§ Work task
Once you find the line that contains "Where should I" in the entries below, give it again along with every following line, unchanged, through the final one.

§ Data excerpts
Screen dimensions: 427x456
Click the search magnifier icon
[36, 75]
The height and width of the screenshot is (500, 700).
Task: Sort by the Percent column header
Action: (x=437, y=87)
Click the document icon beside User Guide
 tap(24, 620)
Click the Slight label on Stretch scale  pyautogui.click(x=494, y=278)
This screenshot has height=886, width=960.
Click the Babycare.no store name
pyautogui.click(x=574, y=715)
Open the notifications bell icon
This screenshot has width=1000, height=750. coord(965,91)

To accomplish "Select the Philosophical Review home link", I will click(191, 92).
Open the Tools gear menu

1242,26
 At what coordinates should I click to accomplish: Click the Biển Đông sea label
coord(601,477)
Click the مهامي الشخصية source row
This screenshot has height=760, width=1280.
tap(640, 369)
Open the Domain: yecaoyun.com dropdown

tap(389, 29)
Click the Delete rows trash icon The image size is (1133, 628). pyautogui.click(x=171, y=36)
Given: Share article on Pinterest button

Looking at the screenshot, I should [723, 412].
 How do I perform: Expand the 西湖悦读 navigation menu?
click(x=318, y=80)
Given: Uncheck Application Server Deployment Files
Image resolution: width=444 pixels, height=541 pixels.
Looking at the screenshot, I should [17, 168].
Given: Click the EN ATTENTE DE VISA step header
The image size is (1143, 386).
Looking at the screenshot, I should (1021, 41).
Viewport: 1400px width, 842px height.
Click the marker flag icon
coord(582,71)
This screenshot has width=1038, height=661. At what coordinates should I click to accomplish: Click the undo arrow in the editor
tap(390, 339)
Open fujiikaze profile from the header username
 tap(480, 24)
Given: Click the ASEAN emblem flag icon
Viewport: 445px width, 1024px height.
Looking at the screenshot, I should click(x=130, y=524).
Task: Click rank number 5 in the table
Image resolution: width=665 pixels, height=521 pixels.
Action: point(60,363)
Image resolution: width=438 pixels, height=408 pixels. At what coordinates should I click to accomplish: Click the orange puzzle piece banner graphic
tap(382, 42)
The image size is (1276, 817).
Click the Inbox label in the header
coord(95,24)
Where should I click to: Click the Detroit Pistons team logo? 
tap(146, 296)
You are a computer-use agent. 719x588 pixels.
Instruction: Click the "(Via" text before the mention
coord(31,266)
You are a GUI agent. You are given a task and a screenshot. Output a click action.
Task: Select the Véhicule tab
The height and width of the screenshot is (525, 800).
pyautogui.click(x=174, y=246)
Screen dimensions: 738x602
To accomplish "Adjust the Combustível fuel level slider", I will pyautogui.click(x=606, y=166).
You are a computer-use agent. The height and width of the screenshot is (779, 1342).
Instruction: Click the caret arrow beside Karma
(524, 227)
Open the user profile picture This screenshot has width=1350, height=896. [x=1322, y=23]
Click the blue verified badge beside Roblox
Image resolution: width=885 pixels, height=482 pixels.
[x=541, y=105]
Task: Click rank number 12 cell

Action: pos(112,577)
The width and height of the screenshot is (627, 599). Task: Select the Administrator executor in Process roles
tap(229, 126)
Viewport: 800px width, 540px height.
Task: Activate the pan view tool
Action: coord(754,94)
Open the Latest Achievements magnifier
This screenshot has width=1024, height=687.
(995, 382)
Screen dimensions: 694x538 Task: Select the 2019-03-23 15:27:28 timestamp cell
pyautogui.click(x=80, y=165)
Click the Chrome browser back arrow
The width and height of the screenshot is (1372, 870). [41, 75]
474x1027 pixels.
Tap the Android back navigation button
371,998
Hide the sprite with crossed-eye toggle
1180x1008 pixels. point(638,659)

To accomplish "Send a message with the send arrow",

§ Final answer
Where should I click to: Click the Detroit Pistons team logo? 
tap(146, 296)
You are a computer-use agent. 719x588 pixels.
Instruction: Click the "(Via" text before the mention
coord(31,266)
You are a GUI agent. You are given a task and a screenshot. Output a click action.
Task: Select the Véhicule tab
The height and width of the screenshot is (525, 800).
pyautogui.click(x=174, y=246)
Screen dimensions: 738x602
To accomplish "Adjust the Combustível fuel level slider", I will pyautogui.click(x=606, y=166).
You are a computer-use agent. The height and width of the screenshot is (779, 1342).
Instruction: Click the caret arrow beside Karma
(524, 227)
Open the user profile picture This screenshot has width=1350, height=896. [x=1322, y=23]
Click the blue verified badge beside Roblox
Image resolution: width=885 pixels, height=482 pixels.
[x=541, y=105]
Task: Click rank number 12 cell

Action: pos(112,577)
The width and height of the screenshot is (627, 599). Task: Select the Administrator executor in Process roles
tap(229, 126)
Viewport: 800px width, 540px height.
Task: Activate the pan view tool
Action: coord(754,94)
Open the Latest Achievements magnifier
This screenshot has width=1024, height=687.
(995, 382)
Screen dimensions: 694x538 Task: Select the 2019-03-23 15:27:28 timestamp cell
pyautogui.click(x=80, y=165)
Click the Chrome browser back arrow
The width and height of the screenshot is (1372, 870). [41, 75]
474x1027 pixels.
Tap the Android back navigation button
371,998
Hide the sprite with crossed-eye toggle
1180x1008 pixels. point(638,659)

To accomplish "Send a message with the send arrow",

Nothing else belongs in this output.